Pixel coordinate grounding data
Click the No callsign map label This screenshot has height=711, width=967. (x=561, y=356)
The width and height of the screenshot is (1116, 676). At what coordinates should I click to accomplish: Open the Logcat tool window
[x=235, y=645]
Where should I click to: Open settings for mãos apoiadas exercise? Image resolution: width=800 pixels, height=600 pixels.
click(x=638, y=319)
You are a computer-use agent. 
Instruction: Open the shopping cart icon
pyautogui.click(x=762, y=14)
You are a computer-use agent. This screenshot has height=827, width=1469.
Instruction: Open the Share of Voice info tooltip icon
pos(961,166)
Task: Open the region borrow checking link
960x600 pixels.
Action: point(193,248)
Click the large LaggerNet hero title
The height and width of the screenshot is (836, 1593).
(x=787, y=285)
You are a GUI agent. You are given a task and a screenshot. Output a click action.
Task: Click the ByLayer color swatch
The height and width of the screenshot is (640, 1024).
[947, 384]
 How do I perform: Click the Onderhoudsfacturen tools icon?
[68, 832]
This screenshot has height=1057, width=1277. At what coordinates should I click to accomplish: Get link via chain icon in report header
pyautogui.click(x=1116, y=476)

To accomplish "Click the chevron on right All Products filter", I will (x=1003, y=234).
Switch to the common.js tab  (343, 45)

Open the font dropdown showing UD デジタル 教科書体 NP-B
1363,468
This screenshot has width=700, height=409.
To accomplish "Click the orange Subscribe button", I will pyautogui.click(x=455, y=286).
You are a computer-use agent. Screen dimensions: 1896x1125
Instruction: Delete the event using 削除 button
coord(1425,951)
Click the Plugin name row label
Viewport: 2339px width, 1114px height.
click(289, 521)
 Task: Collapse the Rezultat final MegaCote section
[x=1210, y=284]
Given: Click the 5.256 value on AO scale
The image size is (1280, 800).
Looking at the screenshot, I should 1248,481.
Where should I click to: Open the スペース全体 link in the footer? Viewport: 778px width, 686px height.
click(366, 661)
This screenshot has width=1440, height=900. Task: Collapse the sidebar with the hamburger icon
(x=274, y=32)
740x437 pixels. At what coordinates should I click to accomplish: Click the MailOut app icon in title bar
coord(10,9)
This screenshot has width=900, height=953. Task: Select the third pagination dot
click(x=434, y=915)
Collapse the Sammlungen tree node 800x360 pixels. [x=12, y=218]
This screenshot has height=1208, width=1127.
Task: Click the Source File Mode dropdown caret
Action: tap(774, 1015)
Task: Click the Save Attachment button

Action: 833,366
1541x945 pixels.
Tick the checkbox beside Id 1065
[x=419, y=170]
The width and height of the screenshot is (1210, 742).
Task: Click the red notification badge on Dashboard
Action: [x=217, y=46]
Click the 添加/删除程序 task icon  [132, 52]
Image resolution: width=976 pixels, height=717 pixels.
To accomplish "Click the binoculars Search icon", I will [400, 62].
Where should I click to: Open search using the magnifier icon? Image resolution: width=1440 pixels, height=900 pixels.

• _What you have to do_: Where a line of the records contains the word "agent", copy that line.

• _The completed task_:
You are a computer-use agent. 
You are a computer-use agent. This screenshot has height=827, width=1469.
You are a GUI agent. You are given a task and a screenshot. Output a click action.
You are a computer-use agent. Screen dimensions: 1896x1125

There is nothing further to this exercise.